## DATASET:
____________

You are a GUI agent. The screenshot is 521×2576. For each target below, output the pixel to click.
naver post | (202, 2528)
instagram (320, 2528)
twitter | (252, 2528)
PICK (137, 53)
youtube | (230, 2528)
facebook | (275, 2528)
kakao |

____________

## TASK OBJECTIVE:
Please restate the whole listing word for word.

## OUTPUT:
You are a GUI agent. The screenshot is 521×2576. For each target below, output the pixel to click.
naver post | (202, 2528)
instagram (320, 2528)
twitter | (252, 2528)
PICK (137, 53)
youtube | (230, 2528)
facebook | (275, 2528)
kakao |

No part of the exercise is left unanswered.